Cosa le fa paura di quanto che sta succedendo?
«I morti in Lombardia. Un numero così abnorme a Bergamo, Brescia, Cremona. Mi dice che lì ci sfugge qualcosa. Tutte quelle bare, e la gente che muore senza il conforto di un prete. Mi impressiona. Giobbe scrive: "Quando un uomo pensa, Dio ride". Condivido».
Lei ha paura?
«Sono abituato a farmi coraggio proprio quando ho paura».
È credente?
«No, ma ho fede in chi lo è. Le persone con fede e che hanno fiducia sbaglieranno meno. Tanto tempo fa ho scritto un monologo teatrale, Non dirlo, sulle scritture evangeliche. Non mi sono convertito ma ho capito meglio cosa significhi la fede per quelli che ce l’hanno e mi fido di più di loro.
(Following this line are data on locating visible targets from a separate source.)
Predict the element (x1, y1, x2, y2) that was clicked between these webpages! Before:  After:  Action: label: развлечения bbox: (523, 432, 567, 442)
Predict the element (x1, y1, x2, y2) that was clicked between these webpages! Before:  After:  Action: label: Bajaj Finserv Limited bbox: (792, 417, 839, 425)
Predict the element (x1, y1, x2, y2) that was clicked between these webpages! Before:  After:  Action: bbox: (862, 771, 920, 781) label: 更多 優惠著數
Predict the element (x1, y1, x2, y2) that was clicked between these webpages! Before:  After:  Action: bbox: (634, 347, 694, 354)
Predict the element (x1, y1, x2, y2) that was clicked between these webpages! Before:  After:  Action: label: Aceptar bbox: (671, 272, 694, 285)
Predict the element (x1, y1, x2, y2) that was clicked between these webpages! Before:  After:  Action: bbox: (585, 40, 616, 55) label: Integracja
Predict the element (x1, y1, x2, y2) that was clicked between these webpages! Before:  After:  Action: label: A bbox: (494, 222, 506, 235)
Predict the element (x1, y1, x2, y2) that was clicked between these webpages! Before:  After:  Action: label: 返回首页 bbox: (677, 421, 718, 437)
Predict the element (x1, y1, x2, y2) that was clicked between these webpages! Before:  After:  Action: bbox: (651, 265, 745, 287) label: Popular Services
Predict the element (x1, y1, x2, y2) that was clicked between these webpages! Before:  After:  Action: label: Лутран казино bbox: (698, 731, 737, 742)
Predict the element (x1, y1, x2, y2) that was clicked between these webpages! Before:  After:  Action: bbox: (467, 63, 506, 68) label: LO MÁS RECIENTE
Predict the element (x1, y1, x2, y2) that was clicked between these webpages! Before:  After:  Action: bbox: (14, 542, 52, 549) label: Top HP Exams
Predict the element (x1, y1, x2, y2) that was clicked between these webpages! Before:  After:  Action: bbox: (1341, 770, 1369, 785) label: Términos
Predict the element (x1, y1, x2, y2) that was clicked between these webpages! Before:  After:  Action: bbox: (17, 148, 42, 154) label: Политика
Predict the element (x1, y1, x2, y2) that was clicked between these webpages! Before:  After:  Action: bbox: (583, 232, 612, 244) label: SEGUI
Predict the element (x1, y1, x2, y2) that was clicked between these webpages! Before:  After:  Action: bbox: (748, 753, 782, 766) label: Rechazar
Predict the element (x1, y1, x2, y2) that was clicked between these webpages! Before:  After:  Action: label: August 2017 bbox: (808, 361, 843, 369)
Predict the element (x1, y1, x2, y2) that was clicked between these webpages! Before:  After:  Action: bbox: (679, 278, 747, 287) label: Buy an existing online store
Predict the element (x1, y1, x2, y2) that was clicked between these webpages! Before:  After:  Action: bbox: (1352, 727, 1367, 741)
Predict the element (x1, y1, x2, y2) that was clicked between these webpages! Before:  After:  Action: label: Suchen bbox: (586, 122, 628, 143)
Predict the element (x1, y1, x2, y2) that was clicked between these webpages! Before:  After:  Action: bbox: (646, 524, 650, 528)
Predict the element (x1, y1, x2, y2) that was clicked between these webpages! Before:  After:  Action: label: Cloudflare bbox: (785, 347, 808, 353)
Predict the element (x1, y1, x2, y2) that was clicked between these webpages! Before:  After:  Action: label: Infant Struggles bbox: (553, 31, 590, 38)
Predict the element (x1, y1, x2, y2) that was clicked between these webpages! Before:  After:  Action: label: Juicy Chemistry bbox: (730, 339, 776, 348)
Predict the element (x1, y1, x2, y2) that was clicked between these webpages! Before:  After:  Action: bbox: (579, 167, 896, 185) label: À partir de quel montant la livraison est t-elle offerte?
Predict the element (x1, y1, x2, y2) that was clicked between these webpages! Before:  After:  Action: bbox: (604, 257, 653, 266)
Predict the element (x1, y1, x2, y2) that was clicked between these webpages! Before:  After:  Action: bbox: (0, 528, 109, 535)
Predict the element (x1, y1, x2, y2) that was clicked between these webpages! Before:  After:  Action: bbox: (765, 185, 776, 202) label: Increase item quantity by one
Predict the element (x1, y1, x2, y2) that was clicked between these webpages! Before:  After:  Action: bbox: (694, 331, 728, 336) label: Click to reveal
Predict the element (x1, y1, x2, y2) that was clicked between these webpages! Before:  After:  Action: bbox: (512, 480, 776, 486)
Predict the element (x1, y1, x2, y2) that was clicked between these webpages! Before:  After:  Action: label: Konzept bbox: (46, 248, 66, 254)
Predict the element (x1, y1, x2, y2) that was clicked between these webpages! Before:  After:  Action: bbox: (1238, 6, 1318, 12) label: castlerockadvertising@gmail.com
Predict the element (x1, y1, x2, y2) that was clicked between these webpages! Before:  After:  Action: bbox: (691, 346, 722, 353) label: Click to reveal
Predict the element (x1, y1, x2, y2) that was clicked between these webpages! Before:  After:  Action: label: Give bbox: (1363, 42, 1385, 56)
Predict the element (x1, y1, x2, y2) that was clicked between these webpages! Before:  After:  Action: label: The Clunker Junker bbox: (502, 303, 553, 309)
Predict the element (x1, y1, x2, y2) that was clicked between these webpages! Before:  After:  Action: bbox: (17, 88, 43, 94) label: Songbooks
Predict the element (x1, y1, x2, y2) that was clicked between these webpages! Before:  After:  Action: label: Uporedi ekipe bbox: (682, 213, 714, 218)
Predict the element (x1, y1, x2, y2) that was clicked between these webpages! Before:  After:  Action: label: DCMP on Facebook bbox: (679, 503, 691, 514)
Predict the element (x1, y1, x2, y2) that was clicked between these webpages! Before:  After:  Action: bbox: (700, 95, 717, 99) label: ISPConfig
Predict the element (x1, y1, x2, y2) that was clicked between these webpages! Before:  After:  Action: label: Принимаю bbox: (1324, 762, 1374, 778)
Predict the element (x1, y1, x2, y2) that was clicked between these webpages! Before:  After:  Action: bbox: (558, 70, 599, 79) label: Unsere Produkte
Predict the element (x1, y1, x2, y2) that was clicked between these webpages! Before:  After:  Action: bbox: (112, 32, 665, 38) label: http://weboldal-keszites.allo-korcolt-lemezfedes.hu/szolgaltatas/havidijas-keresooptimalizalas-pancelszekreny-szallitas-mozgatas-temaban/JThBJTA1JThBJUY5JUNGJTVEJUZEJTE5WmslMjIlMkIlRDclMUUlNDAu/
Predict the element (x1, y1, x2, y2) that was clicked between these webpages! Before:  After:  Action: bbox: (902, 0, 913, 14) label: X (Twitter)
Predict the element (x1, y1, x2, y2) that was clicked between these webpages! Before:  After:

Certo, non parlo degli integralisti ma di chi ha un dialogo con Dio».
Sta cambiando qualcosa dentro di lei in questi giorni?
«Sì, non avevo mai tenuto un diario prima. Ho fatto una lista di ciò che mi piace e di ciò che non mi piace. Mi piace viaggiare, mangiare pesce e carne, andare in macchina. Ma, essendo 7 miliardi sulla Terra, tutte queste cose sono tossiche. Le economie crolleranno ma sarà un’occasione per rivedere tutto. Forse mi diranno di non andare più in aereo e smetterò».
Qual è il suo stato d’animo?
«Penso al protagonista del mio romanzo Il colibrì, Marco Carrera: è un uomo piccolo, ma di fronte a cose grandi riesce a farsi grande. Se fossi sicuro di essere in grado di affrontare quello che verrà dopo facendomi abbastanza grande sarei abbastanza tranquillo. Il mio timore è che non sono certo che io e tanti altri saremo in grado di affrontare questo dopo».